6. Numerical Performance, Sample Complexity, and Accuracy

Empirical investigations on canonical domains (square $\Omega = [-1,1]^2$ and ball $B_2$) reveal the dependence of minimal sample requirements $N = C K^s$ on point distribution and cubature type:

Domain	CF Type	Sample Type	$s$	$C$
Square	LS-CF	Equidist	1.9	0.30
Square	LS-CF	Random	0.90	23
Square	LS-CF	Halton	1.3	1.4
Square	$\ell^1$-CF	Equidist	1.5	0.36
Square	$\ell^1$-CF	Random	1.4	0.74
Square	$\ell^1$-CF	Halton	1.6	0.27

Testing against Monte Carlo, quasi-Monte Carlo, and tensor-Legendre cubature for smooth functions on cubes and balls demonstrates that both LS and $\ell^1$ cubatures systematically outperform MC at equivalent sampling sites, with accuracy approaching that of optimized Gaussian-product rules for large $N$. This suggests robust performance for cell-based empirical cubature in practical settings.

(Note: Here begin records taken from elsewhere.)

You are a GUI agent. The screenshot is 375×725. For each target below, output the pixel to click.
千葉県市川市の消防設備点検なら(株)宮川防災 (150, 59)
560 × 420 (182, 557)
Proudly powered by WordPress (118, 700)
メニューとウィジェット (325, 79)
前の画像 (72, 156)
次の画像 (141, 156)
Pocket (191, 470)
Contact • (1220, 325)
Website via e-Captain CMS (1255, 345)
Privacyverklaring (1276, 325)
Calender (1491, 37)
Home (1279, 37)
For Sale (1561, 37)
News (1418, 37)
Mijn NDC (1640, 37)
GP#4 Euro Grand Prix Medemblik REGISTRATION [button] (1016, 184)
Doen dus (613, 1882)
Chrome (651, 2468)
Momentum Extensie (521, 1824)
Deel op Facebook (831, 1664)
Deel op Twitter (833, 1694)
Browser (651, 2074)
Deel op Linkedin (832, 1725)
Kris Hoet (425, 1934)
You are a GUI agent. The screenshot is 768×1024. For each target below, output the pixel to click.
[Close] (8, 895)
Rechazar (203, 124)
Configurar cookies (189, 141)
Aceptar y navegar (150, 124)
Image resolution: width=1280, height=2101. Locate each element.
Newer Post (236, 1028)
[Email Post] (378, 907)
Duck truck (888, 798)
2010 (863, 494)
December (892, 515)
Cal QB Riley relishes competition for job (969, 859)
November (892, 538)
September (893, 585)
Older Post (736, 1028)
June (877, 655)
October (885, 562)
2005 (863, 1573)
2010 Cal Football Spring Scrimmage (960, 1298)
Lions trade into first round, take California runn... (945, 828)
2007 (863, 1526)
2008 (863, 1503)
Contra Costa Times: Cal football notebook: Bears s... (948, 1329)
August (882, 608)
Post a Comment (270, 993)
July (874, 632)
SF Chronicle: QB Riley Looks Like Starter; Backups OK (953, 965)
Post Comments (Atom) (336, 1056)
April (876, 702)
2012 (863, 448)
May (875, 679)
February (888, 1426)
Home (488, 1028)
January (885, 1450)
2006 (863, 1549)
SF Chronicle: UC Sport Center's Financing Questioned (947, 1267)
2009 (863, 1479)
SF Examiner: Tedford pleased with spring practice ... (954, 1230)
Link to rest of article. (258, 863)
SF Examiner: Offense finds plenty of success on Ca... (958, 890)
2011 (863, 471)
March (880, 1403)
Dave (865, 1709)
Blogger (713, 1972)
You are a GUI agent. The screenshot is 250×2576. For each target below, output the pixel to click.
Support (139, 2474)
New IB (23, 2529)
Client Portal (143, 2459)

7. Stepwise Implementation Recipe and Contextual Significance

• Step 1: Select desired exactness degree $d$, set $K = \dim P_d$, and choose $N > K$ sample locations per cell.
• Step 2: Construct $A$ and $b$ for each cell.
• Step 3: Solve for nonnegative weights using LS or $\ell^1$ programs; if infeasible, decrease $d$.
• Step 4: Record cell weights and site locations.
• Step 5 (run-time): For each cell, compute local sum $\sum_i w_i^{(e)} f(x_i^{(e)})$ and aggregate.

Cell-based empirical cubature offers a rigorous framework for integrating experimental or computational data on arbitrary meshes without requiring classical Gaussian quadrature nodes. The resulting formulas are stable, high-order, and employ nonnegative weights, making them ideal for large-scale finite-element or experimental-data integration contexts (Glaubitz, 2020).